Лебединский признается, что специалисты-реаниматологи попытались пойти другим путем – добиться того, чтобы злокачественную гипертермию официально признали редким заболеванием. В этом случае государство будет обязано отреагировать.
По словам Лебединского, уже подготовлена соответствующая заявка и ее готов подкрепить письмом от Национальной Медицинской палаты Леонид Рошаль.
Цена вопроса не маленькая. Упаковка из шести флаконов стоит порядка 145 евро, на необходимый для того, чтобы выжить курс необходимо 6 упаковок. Закупать надо оптом и впрок. В сумме это будут серьезные деньги.
При этом применяется препарат редко, а срок годности имеет определенный – значит, с большой долей вероятности значительная часть той или иной закупленной партии просто пойдет в утиль. Но, как говорят настоящие медики, которые еще помнят, что такое клятва Гиппократа, это и есть та цена, которую надо платить, чтобы наши дети не погибали по принципу лотереи.

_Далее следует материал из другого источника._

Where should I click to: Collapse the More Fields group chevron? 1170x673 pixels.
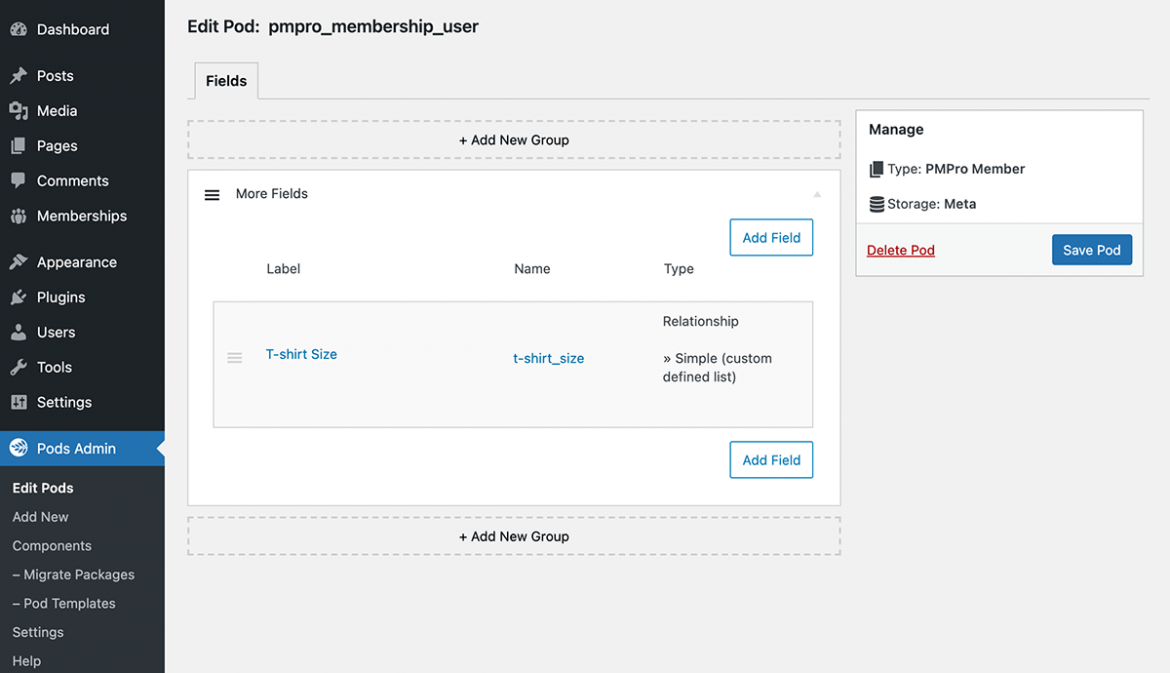coord(817,193)
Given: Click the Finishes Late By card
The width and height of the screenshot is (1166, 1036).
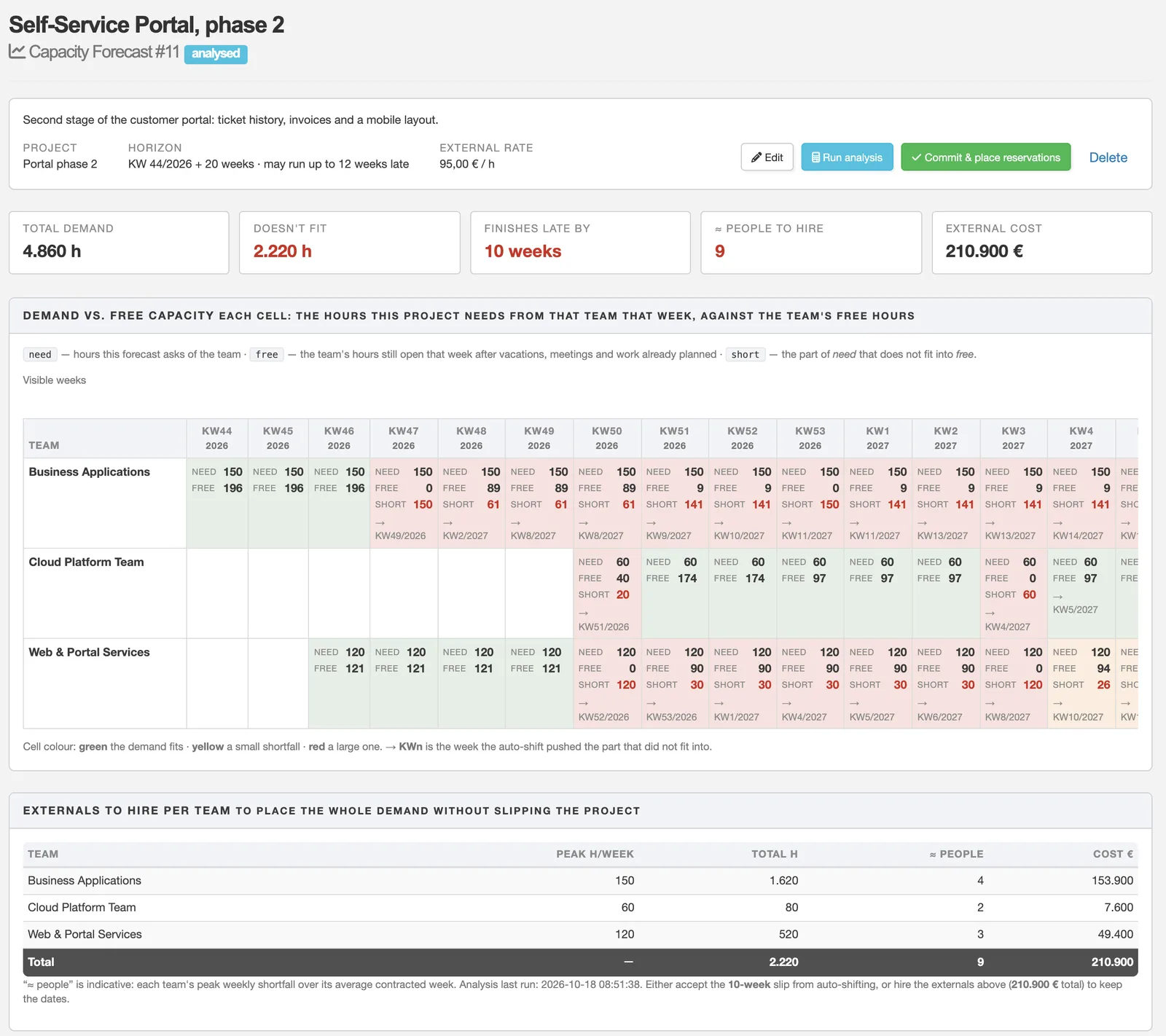Looking at the screenshot, I should coord(580,243).

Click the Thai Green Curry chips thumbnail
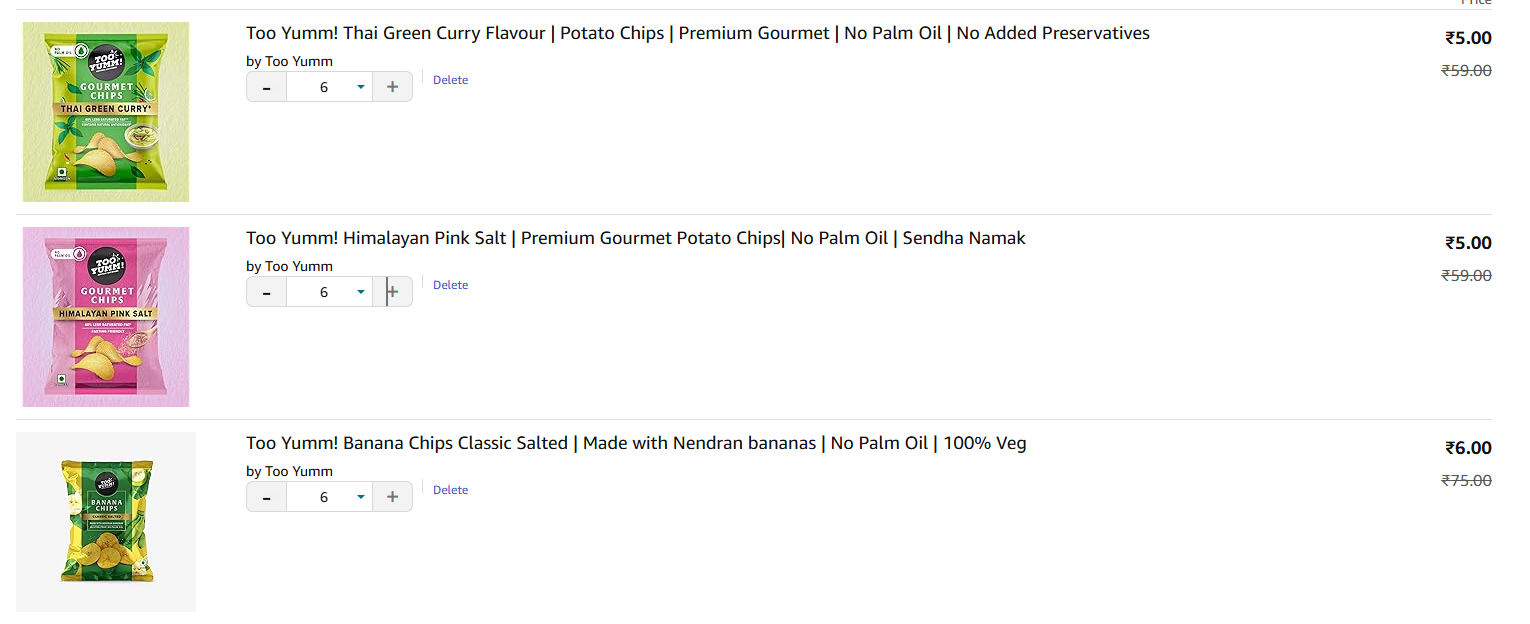tap(106, 112)
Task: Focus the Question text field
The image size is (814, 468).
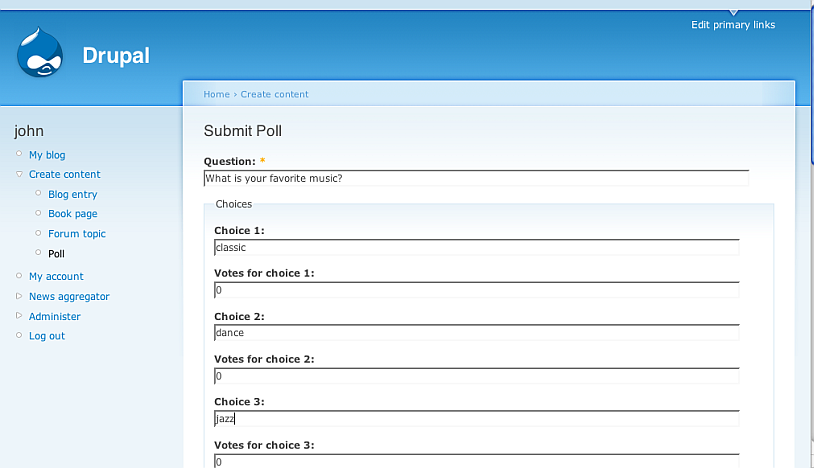Action: [475, 179]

P.S. В России многое делается для того, чтобы повысить демографию, чтобы «заставить» женщин рожать больше. Многодетным семьям обещают самые разные блага и дополнительные возможности. Так почему же в голове у чиновников нет мыслей о том, что дети еще и болеют? Иногда болеют тяжело, а порой и рождаются, в том числе по вине врачей, с патологиями, которые необходимо лечить всю жизнь.
Выходит, каждый новый младенец для бюджета выгоден, а каждый маленький пациент – это своего рода балласт, от которого не мытьем, так катаньем надо избавляться? В древние времена было такое государство, где жили по такому же принципу. В конце концов, Спарта сама себя и «съела» – в стране осталась всего тысяча жителей, которые уже были не способны защитить себя от внешних врагов. Мы к этому движемся?
Или все надеются, что после того, как в Питере нашли склад с огромным количеством лекарств для онкобольных, а президент «на камеру» дал всем нагоняй и посетил одну из аптек, что-то вдруг изменится? Однозначно – нет.
Это в «путинской» аптеке стало больше посетителей – да и то, по слухам, люди приходят, чтобы взять автограф у работников, которые «стояли рядом с президентом». А в сфере обеспечения лекарствами все останется как есть. По крайней мере, до тех пор, пока главу государства сопровождает тень министра здравоохранения. А нужен министр, который будет работать так, что президенту на рабочих совещаниях тему медицины вообще затрагивать не будет необходимости. И уж тем более самому ходить по аптекам. Когда в стране всего один «доктор-президент», много ли «пациентов» он сумеет спасти?